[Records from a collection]

= = =

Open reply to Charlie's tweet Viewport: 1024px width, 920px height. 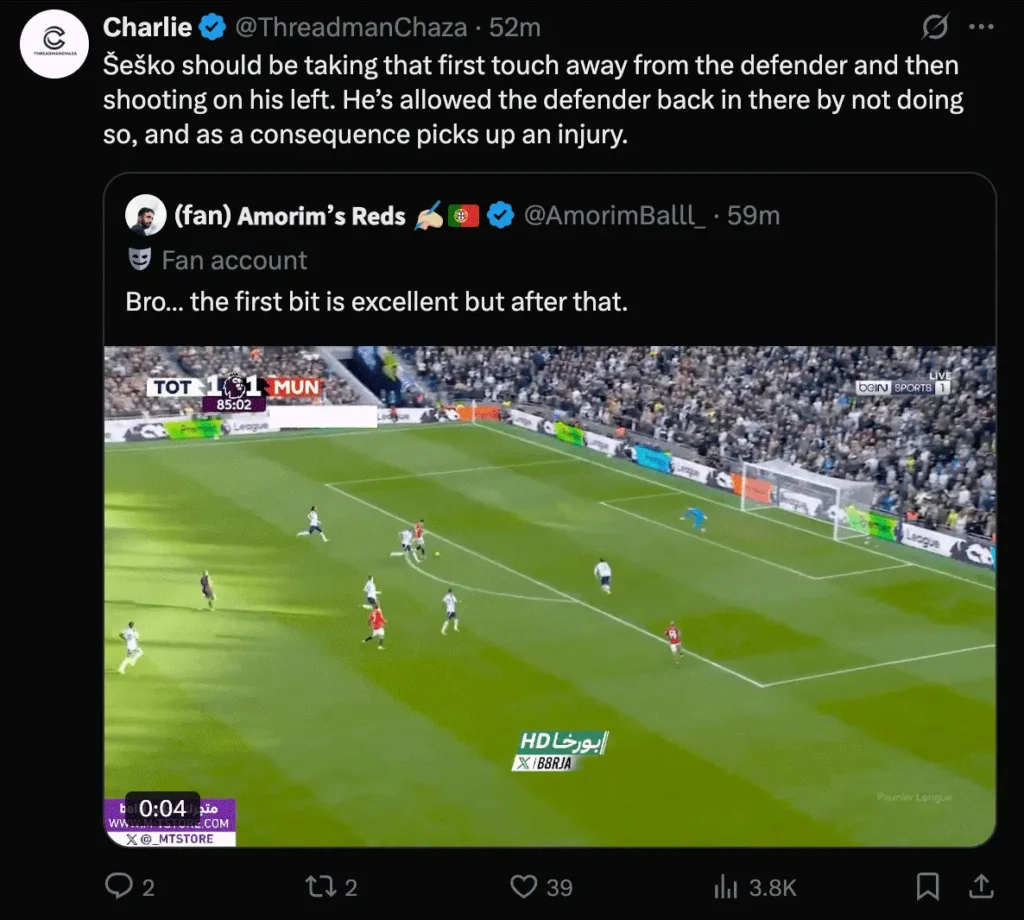click(120, 886)
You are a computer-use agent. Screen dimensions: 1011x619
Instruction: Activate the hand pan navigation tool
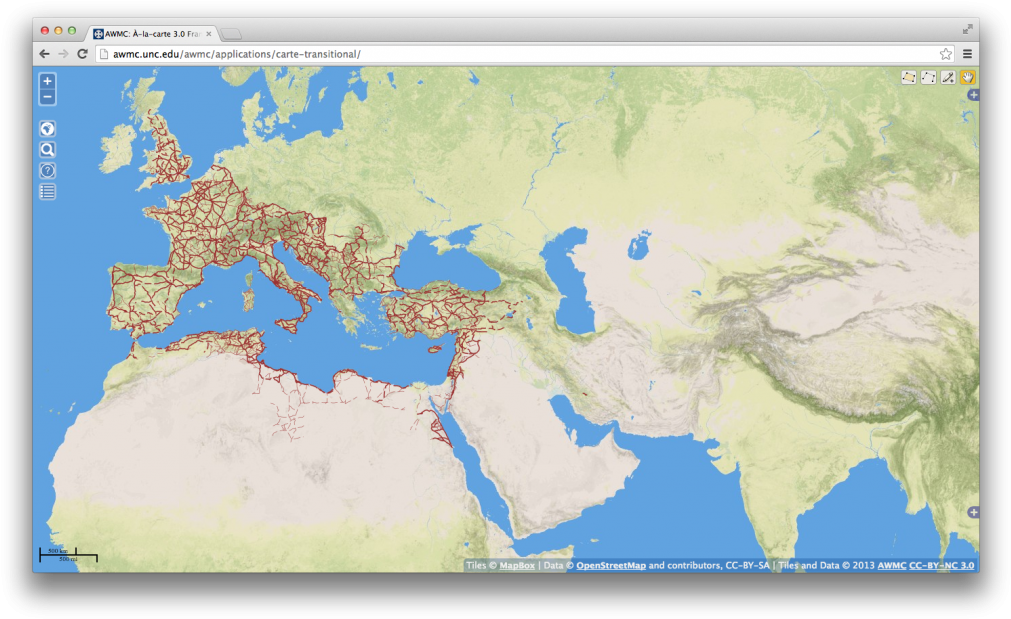[968, 77]
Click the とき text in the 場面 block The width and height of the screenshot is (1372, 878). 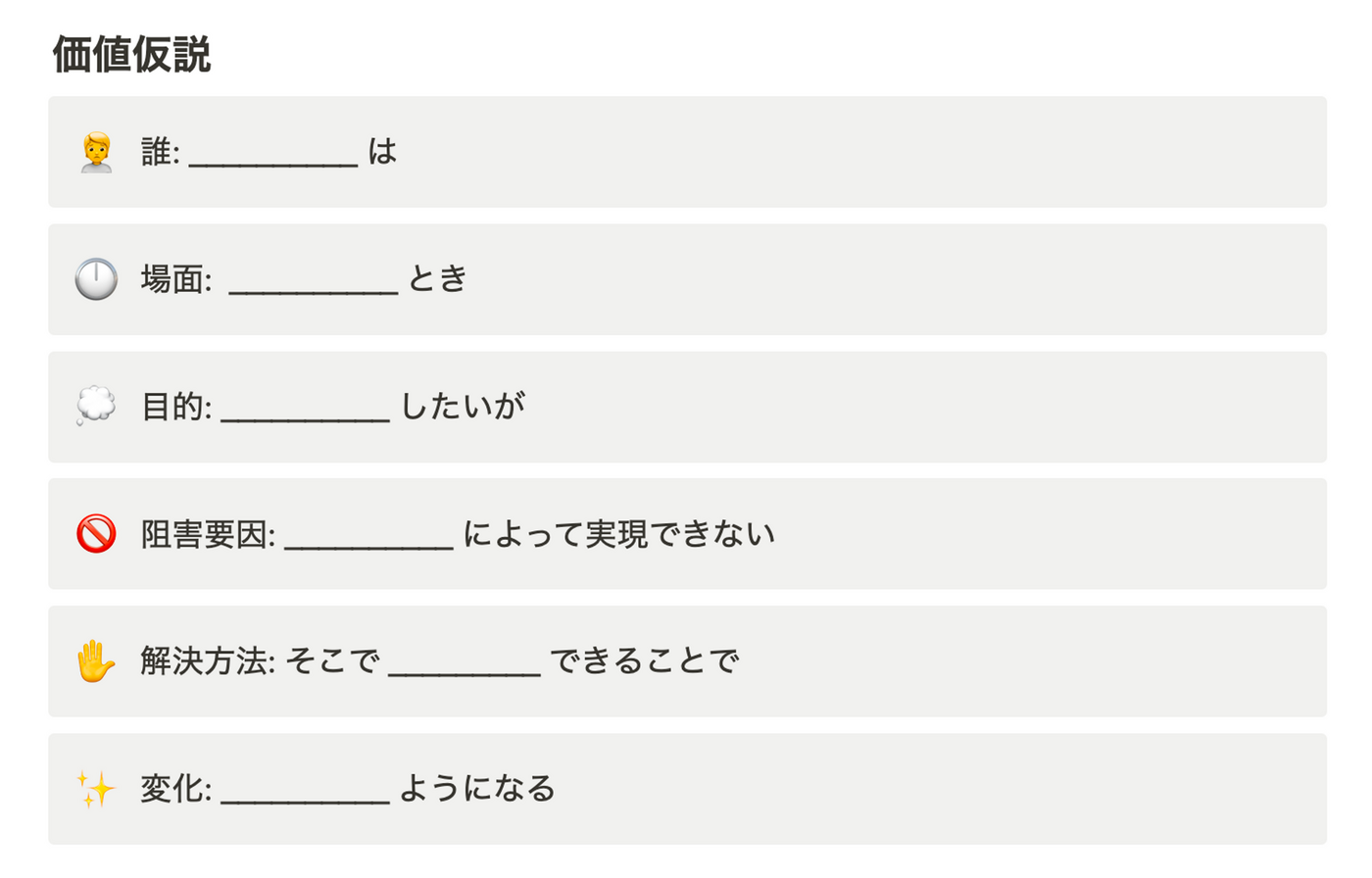pyautogui.click(x=438, y=279)
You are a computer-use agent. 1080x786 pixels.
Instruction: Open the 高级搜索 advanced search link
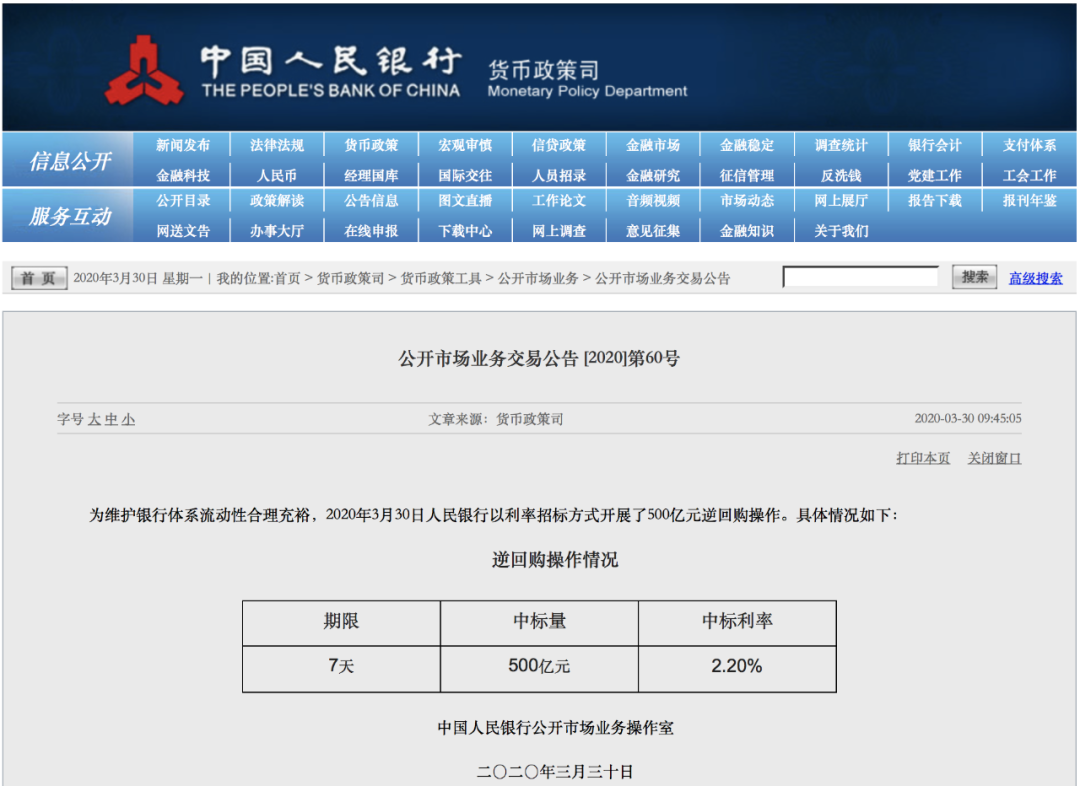(x=1035, y=278)
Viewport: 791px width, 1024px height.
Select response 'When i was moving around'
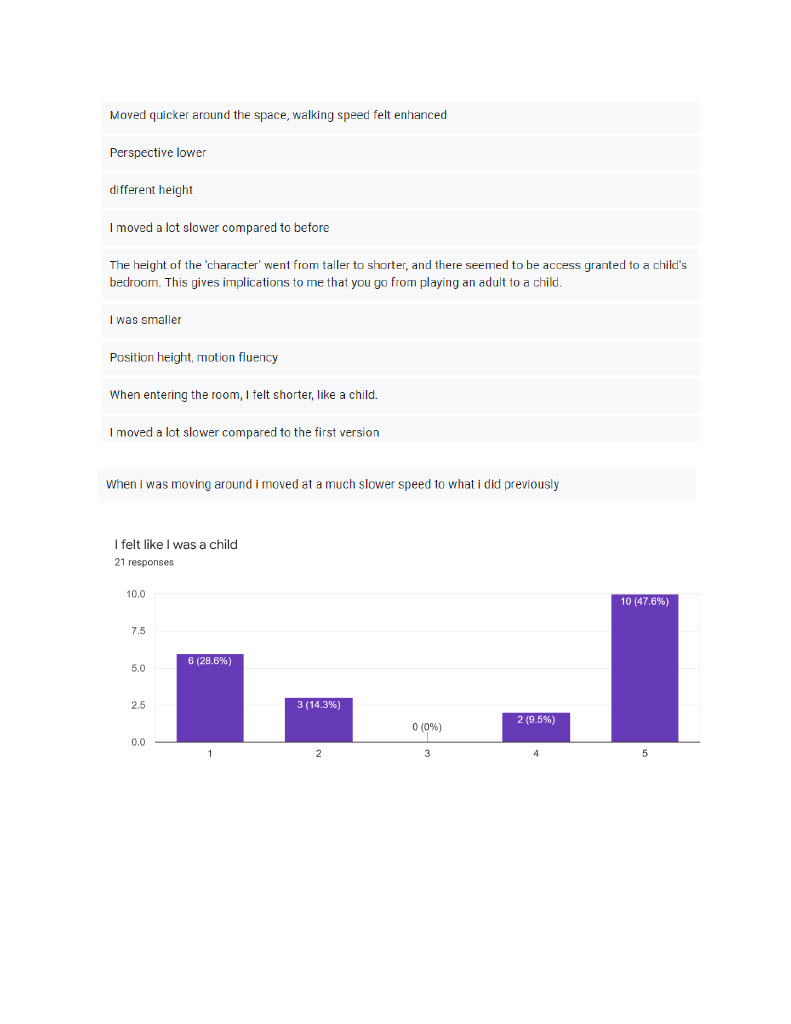[x=396, y=485]
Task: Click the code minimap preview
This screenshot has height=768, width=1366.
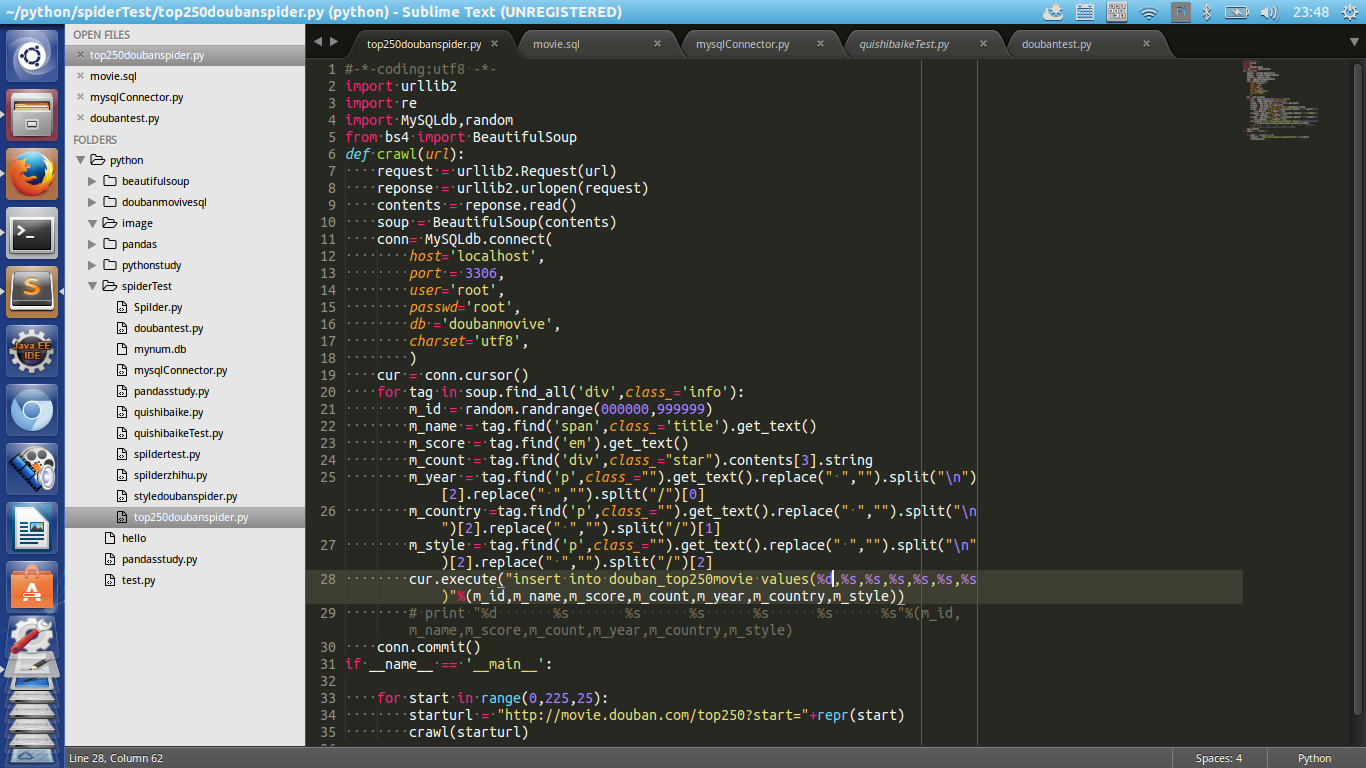Action: pos(1280,100)
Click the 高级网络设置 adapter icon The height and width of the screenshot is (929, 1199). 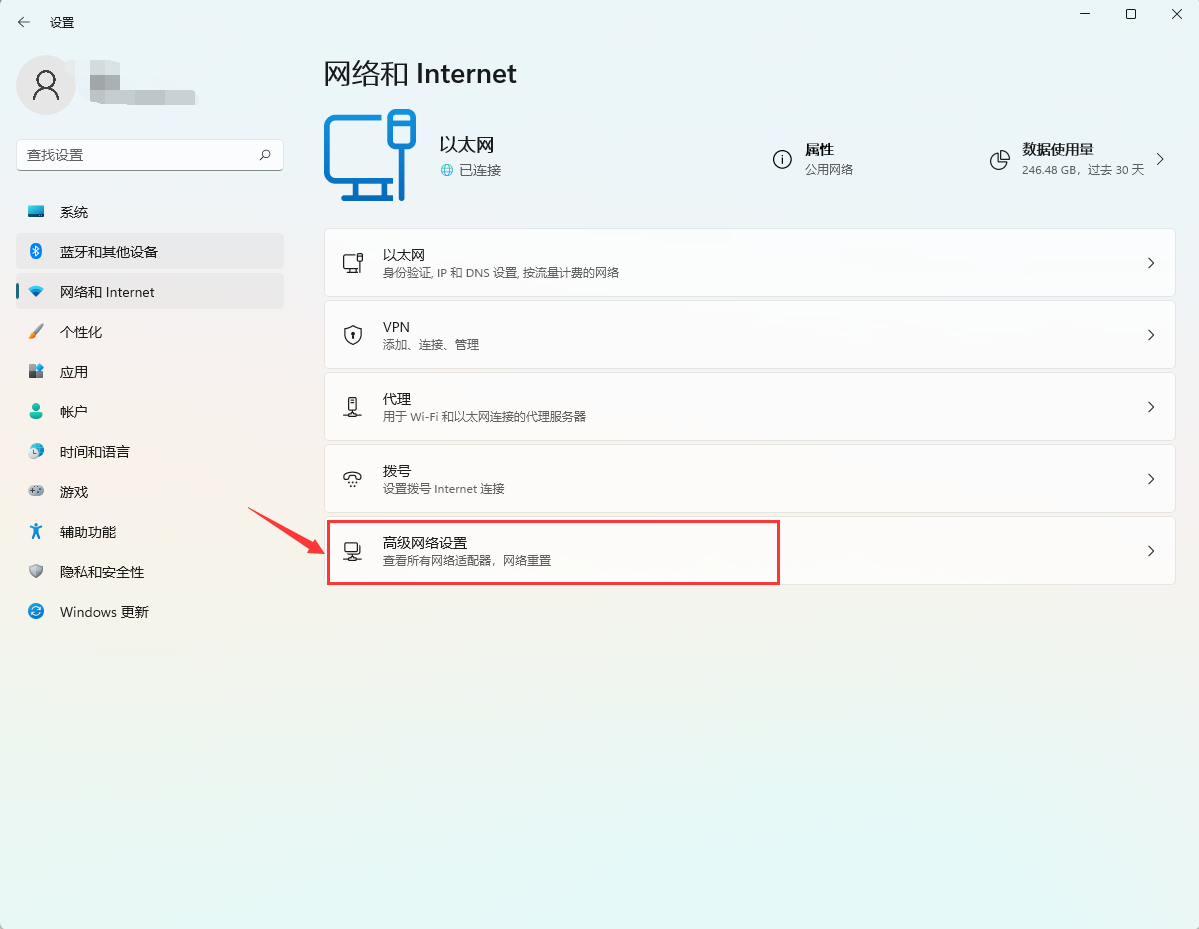352,550
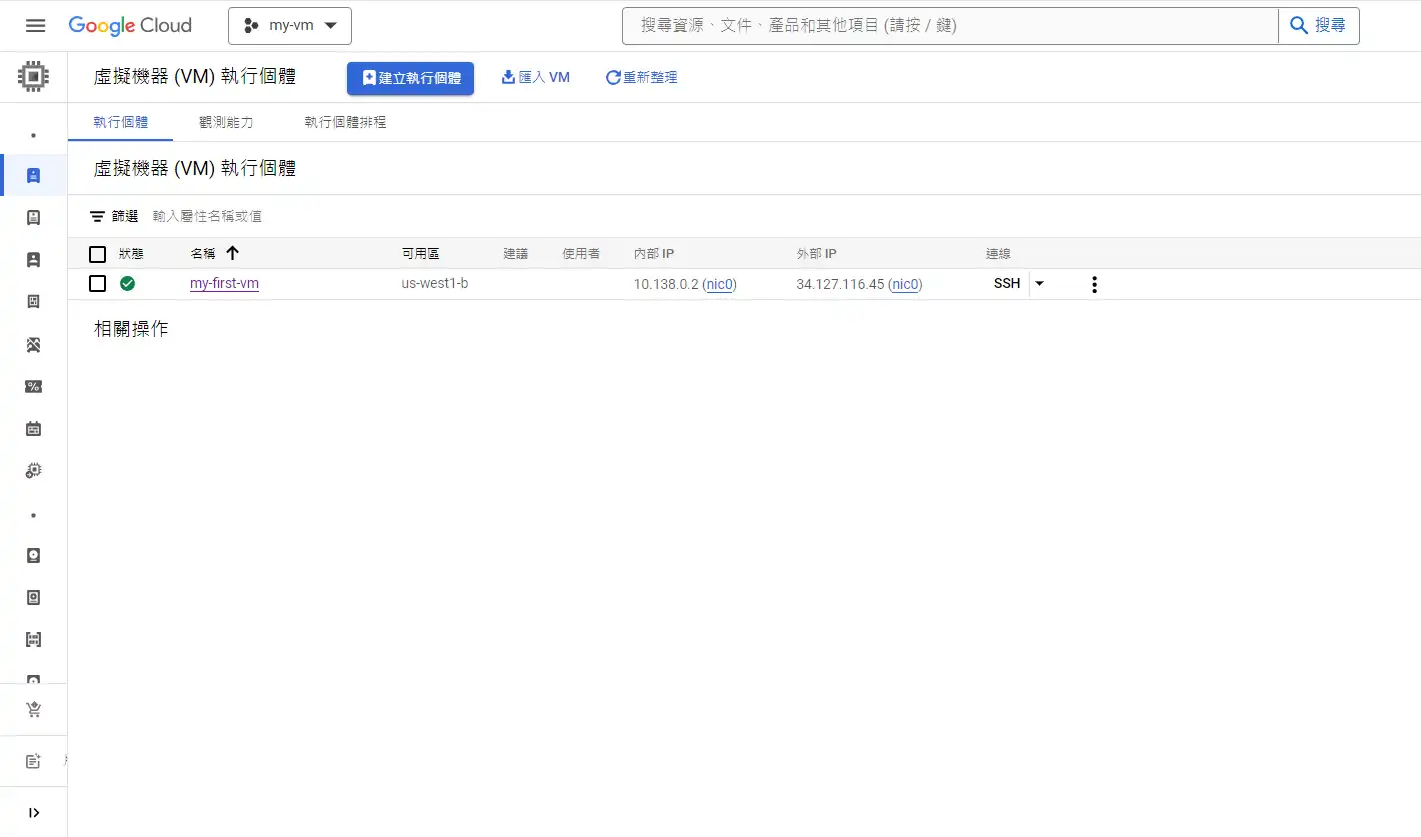1421x837 pixels.
Task: Open the hamburger navigation menu
Action: 35,25
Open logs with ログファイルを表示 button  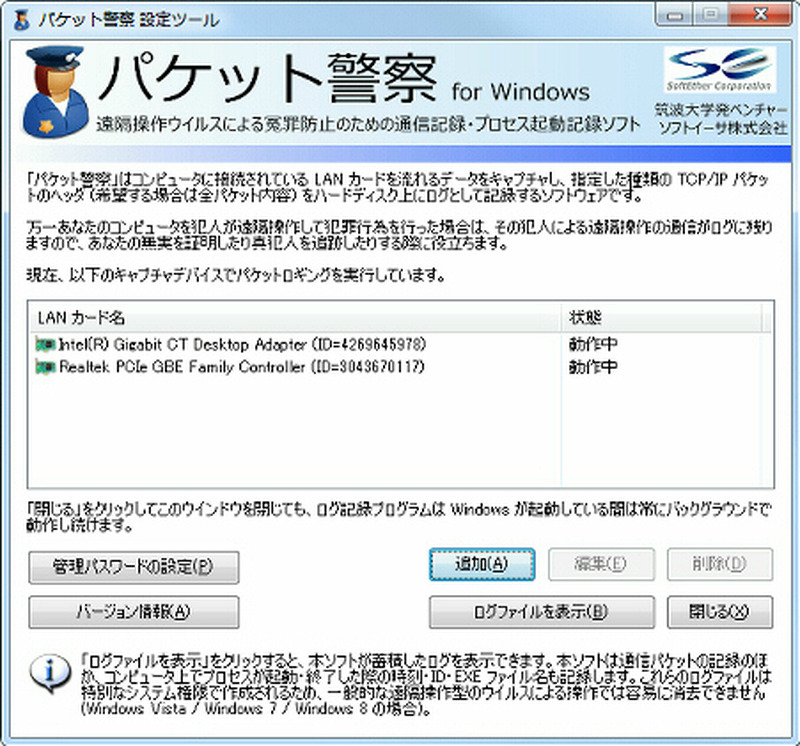pyautogui.click(x=541, y=611)
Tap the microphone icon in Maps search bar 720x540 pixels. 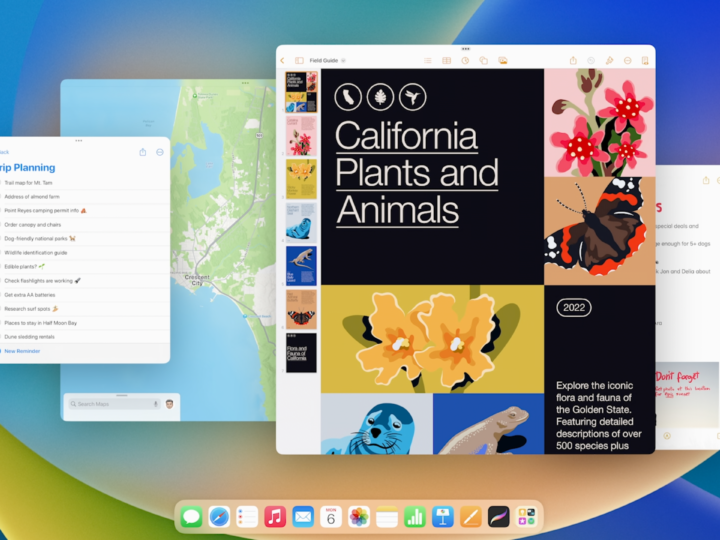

= = =

*What you are asked to do*
Search the data for the string "computer" and copy out every line where it is found.

*Response to the task*
You are a computer-use agent. Screen dimensions: 1011x619
You are a computer-use agent. 1080x786 pixels.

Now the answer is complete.